It is a connection-based, streaming, reliable, full-duplex protocol.
- Connection-based means that you have a definite partner. You aren't just sending your data out randomly, you're sending it to the program on the other end of the connection.
- Streaming means that your data is delivered in-order. Byte 1 will be delivered before byte 2, which in turn is delivered before byte 3.
- Reliable, because the TCP/IP implementations take over a number of incredibly important details which each application would otherwise have to build on its own.
- Full-duplex, meaning that both ends of the connection can be sending and/or receiving at the same time; the network does not mandate the rules about who can send or receive when.
Under the covers, TCP/IP takes the data that you give it, chops it up into packets, check-sums the data, addresses and routes it to its destination, acknowledges delivery, and automatically re-transmits lost or damaged packets.
It also automatically and adaptively detects congestion on the network, and controls the flow of data to ensure fair use of the network resources.
However, there is one thing that TCP/IP doesn't, and, can't, provide: the network is not of infinite capacity. There is some amount of sent-but-not-yet-received data which can be outstanding, but when you hit that limit, no more data may be sent.
Therefore, if you are not careful when you are designing your application-level protocol, it is possible to fall into a simple trap:
- On my end, I start sending data to you. I keep sending and sending, and at some point all my buffers fill up and so my write() call blocks, waiting for you to receive some of that data.
- However, on your end, you are doing the same thing: you keep sending and sending, and at some point all of your buffers fill up and so your write() call blocks, waiting for me to receive some of that data.
I'm never going to receive your data, because I'm blocked writing.
And you're never going to receive my data, because you're blocking writing.
This is commonly called a "write-write deadlock".

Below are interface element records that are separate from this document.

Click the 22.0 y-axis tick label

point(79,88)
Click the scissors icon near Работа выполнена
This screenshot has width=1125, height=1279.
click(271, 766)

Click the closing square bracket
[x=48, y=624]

Unfortunately, this is the sort of error that you may not notice until your application has been in production for months or years, particularly if your local testing is performed on machines which are directly connected on local-area networks with large internal buffers.

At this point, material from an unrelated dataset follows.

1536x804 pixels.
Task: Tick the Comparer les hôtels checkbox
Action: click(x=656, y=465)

There are various ways to avoid this problem, such as having programming conventions which ensure that each partner always reads data in preference to writing data, and, when reading data, programs always read as much data as is available before blocking or writing more data.
But the best way to avoid these sorts of problems is to be aware of them while designing and analyzing your application level protocols, so that you are careful not to build programs which fall into this trap.